Fluorinated Small Molecule Derivatives in Cancer Immunotherapy: Emerging Frontiers and Therapeutic Potential

Ka Fai LeongChen ZihanPaolo Coghi^*

• Macau University of Science and Technology, Taipa, Macao, SAR China

Immunotherapy has revolutionized cancer treatment by leveraging the body’s immune system to recognize and eliminate tumor cells. While monoclonal antibodies and checkpoint inhibitors have shown dramatic clinical successes, small molecules are increasingly recognized for their potential to modulate the immune system with improved pharmacokinetics and oral bioavailability. The incorporation of fluorine atoms into small molecule structures has become a widely used strategy to enhance therapeutic efficacy.
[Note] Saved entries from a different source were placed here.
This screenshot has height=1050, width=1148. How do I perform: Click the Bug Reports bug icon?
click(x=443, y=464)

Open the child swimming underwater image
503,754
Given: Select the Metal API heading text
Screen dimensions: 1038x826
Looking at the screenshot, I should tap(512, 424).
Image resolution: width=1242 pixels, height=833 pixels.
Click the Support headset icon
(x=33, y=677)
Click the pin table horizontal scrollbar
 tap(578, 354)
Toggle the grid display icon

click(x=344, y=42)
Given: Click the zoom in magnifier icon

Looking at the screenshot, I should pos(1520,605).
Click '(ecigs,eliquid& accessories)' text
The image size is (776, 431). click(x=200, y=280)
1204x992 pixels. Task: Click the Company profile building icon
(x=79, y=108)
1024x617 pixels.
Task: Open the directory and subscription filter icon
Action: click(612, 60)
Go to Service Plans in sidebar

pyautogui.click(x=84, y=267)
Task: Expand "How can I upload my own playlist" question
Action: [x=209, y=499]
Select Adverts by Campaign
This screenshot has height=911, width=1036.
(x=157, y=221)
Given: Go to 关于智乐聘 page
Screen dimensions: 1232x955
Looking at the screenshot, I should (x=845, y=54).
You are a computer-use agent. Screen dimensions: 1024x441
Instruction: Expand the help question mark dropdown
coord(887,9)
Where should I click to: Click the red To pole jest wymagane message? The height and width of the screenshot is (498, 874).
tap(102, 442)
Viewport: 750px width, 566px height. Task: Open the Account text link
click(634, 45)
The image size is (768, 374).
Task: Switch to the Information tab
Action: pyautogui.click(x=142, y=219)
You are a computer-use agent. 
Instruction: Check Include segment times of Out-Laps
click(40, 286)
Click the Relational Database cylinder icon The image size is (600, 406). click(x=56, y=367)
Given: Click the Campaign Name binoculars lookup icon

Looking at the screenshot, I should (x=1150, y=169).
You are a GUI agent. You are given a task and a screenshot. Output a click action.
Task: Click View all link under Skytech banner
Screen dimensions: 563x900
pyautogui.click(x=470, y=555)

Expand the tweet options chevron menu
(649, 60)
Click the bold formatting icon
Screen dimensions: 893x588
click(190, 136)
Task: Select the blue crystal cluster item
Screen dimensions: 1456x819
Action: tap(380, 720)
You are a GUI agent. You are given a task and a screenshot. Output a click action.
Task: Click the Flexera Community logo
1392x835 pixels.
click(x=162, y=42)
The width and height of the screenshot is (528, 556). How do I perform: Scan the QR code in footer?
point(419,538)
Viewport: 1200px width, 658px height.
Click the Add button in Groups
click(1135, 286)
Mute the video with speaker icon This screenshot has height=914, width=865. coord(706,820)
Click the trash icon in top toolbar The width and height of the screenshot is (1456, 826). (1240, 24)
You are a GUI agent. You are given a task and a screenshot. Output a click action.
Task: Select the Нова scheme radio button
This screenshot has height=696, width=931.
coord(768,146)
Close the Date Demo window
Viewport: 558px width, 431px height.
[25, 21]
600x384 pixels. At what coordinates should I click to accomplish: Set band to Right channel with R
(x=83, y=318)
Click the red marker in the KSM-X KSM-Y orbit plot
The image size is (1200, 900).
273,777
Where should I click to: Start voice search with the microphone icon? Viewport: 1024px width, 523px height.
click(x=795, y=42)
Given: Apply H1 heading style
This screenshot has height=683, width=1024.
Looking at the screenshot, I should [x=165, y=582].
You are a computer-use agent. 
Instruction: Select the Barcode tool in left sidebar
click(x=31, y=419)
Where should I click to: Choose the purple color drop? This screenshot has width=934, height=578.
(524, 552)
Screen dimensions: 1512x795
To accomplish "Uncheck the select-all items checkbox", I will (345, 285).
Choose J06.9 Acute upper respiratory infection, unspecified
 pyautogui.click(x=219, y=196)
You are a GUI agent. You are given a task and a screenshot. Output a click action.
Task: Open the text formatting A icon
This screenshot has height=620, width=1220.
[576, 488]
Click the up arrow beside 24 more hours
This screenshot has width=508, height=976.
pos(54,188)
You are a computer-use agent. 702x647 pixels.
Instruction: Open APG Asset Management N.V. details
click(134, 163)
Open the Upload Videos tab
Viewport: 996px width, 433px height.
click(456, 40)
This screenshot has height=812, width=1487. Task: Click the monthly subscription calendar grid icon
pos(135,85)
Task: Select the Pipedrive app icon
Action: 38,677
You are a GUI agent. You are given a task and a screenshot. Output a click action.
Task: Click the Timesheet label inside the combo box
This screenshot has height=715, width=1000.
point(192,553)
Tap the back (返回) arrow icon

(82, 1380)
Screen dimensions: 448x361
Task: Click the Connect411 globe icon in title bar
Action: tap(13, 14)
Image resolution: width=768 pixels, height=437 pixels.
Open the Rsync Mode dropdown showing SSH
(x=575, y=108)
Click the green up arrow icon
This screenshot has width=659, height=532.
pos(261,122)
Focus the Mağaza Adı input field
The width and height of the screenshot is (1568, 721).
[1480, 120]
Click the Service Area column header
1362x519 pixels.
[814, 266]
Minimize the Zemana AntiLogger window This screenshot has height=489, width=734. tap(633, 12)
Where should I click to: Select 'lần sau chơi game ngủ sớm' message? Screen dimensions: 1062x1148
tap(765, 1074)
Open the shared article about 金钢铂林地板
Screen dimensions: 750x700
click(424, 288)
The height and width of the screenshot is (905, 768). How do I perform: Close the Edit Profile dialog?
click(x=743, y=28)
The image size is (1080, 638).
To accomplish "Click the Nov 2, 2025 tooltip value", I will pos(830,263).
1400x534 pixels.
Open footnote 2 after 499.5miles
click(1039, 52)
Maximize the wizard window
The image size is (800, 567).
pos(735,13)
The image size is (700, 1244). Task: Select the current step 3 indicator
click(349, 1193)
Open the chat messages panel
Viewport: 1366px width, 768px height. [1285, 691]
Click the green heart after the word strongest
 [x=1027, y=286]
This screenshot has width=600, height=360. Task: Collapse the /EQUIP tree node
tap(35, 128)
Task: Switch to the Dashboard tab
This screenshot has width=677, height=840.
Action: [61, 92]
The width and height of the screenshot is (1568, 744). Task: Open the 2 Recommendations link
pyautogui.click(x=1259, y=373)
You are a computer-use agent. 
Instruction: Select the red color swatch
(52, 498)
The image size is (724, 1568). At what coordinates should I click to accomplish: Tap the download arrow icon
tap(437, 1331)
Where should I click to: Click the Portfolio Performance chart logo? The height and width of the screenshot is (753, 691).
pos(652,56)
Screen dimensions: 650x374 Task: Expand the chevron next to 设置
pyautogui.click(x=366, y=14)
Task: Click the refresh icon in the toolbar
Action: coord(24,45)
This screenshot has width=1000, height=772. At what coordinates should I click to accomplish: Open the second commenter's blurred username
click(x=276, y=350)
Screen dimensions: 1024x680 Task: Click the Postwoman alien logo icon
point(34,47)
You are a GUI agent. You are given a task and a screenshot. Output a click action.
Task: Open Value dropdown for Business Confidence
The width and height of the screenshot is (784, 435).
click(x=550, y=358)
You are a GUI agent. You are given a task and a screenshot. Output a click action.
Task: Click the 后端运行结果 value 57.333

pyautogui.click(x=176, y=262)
Fluorine’s unique chemical properties such as high electronegativity, metabolic stability, and ability to modulate lipophilicity make fluorinated small molecules especially attractive for immunotherapeutic applications. This minireview highlights recent advances in fluorinated small molecules that target key immune pathways, including immune checkpoints, STING agonists, IDO inhibitors, and kinase pathways involved in immune regulation. We explore the chemical rationale, mechanisms of action, and therapeutic outcomes of fluorinated compounds currently in preclinical and clinical development. The discussion also addresses challenges such as immunotoxicity, resistance, and design strategies to overcome them. Together, these findings underscore the growing relevance of fluorinated small molecule immunotherapeutics in cancer treatment.